Throughout the night, DJs played all sorts of music, people watched movies, a capella and jazz groups performed and theme laps were used to spark some excitement in what became a long night. Even when non-team members went home to bed, the walking continued, with people taking turns sleeping and walking.
The higher points of the evening were the opening ceremonial lap and the luminary lap. The former was walked by cancer survivors, who showed that there is hope for those who have been stricken by the disease. Cook felt the highlight of the evening was the luminary lap. All the lights were turned off and each person was given a small candle-like light. This was followed by a silent lap around the track, as the words “Hope” and “Cure” lay illuminated on the bleachers in the back of the track. It was a very touching moment, allowing those to remember friends and family who had passed on.
“I’ve been really stressed out, but after the luminary ceremony, I realized this is why we came here to do this. Seeing the luminary ceremony really meant something to a lot of people,” said a smiling Cook.
Cook was full of praise for all those who participated and ecstatic that people exceeded the fundraising goal. “We’re lucky to have people who are willing to come and sleep on the track all night.”

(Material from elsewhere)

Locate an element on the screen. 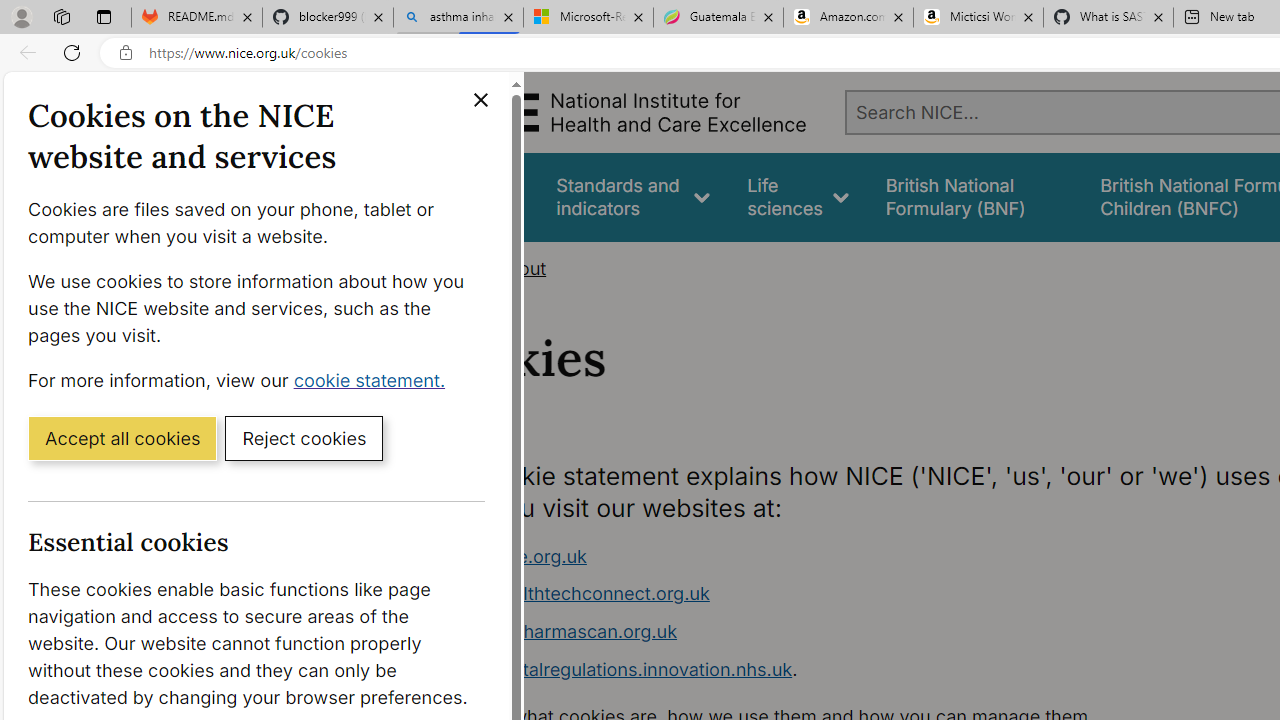  Reject cookies is located at coordinates (304, 437).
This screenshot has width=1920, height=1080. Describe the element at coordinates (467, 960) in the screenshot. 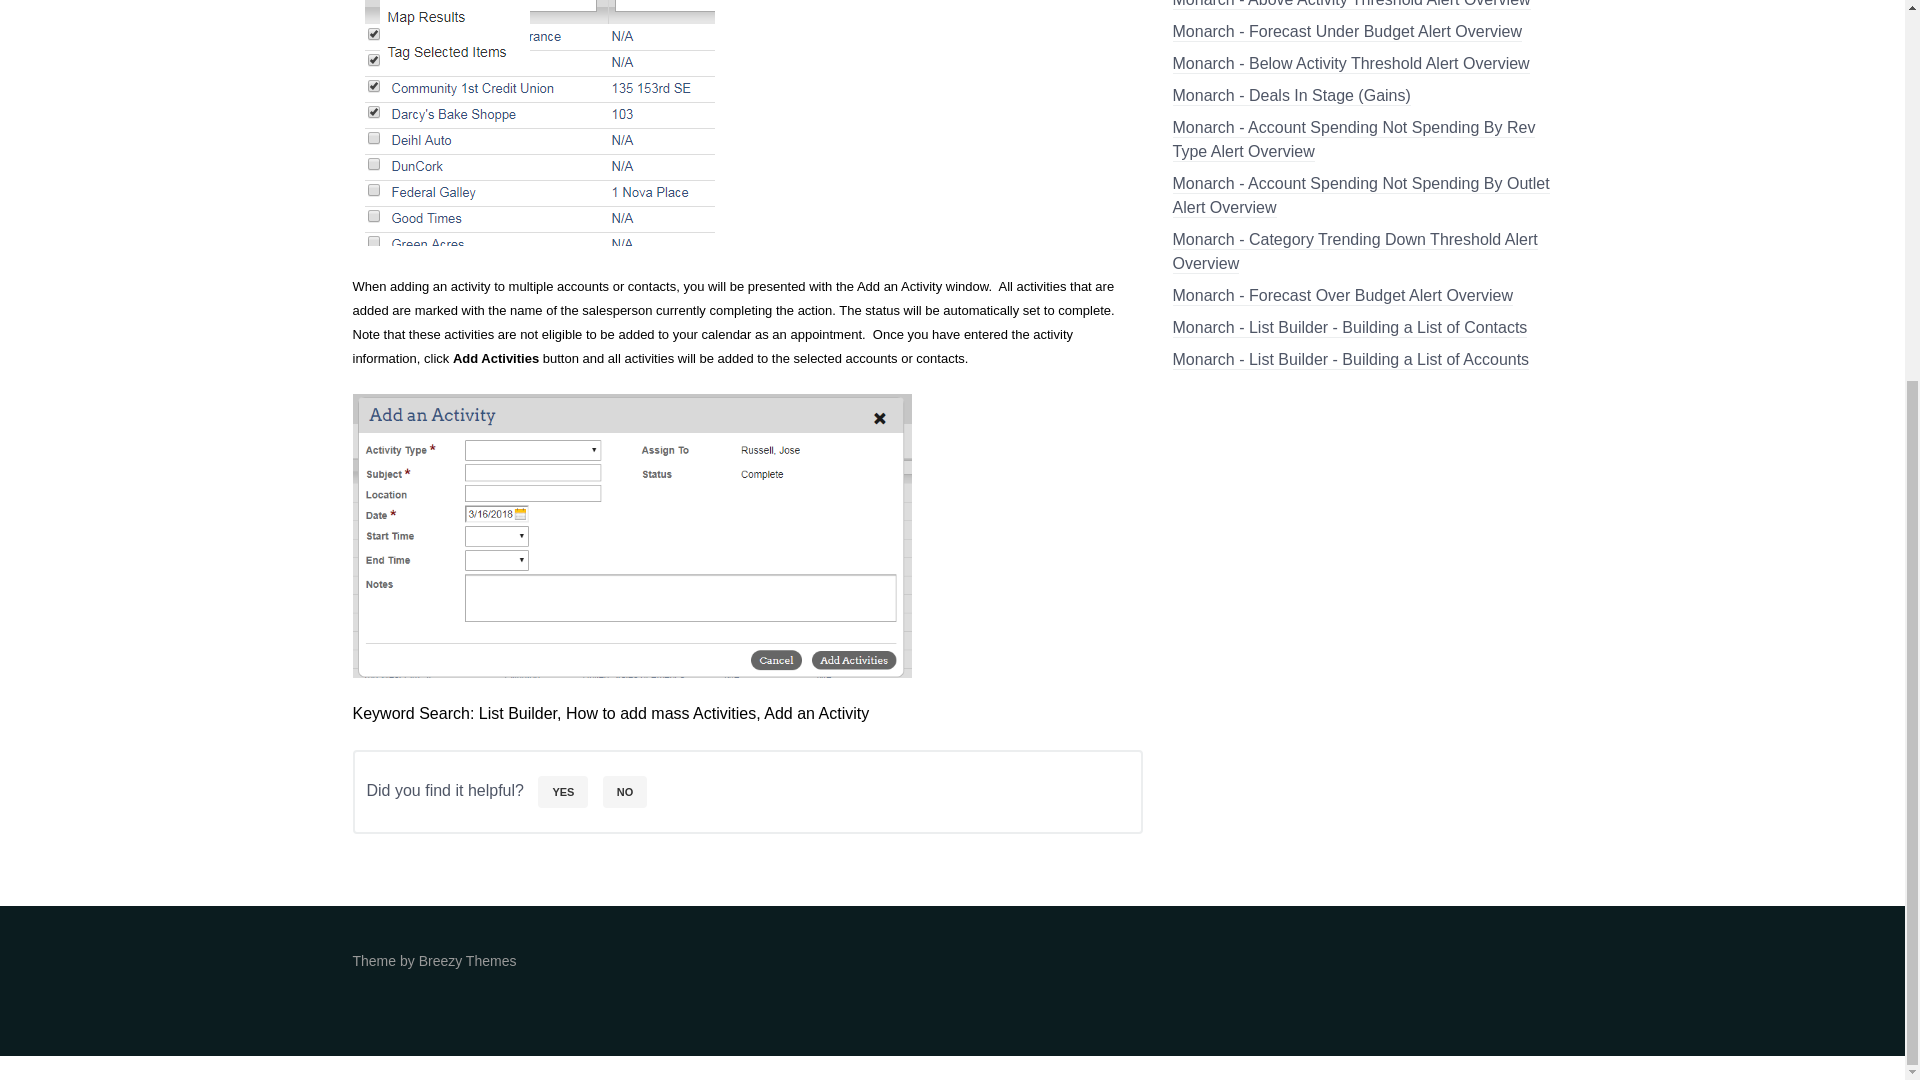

Losing sleep was just a minor price for those who participated in the all-night walk. At 10 a.m on Sunday, the relay ended. Cook felt it was a great showing, but she is not content with just one Relay For Life. Cook is intent on bringing it back every year, even after she graduates.
“I would like to see it grow each year. I want people to look forward to it like…Drag Ball and Safer Sex Night. When I am an alum, I want to come back and see [Relay For Life] again,” Cook said.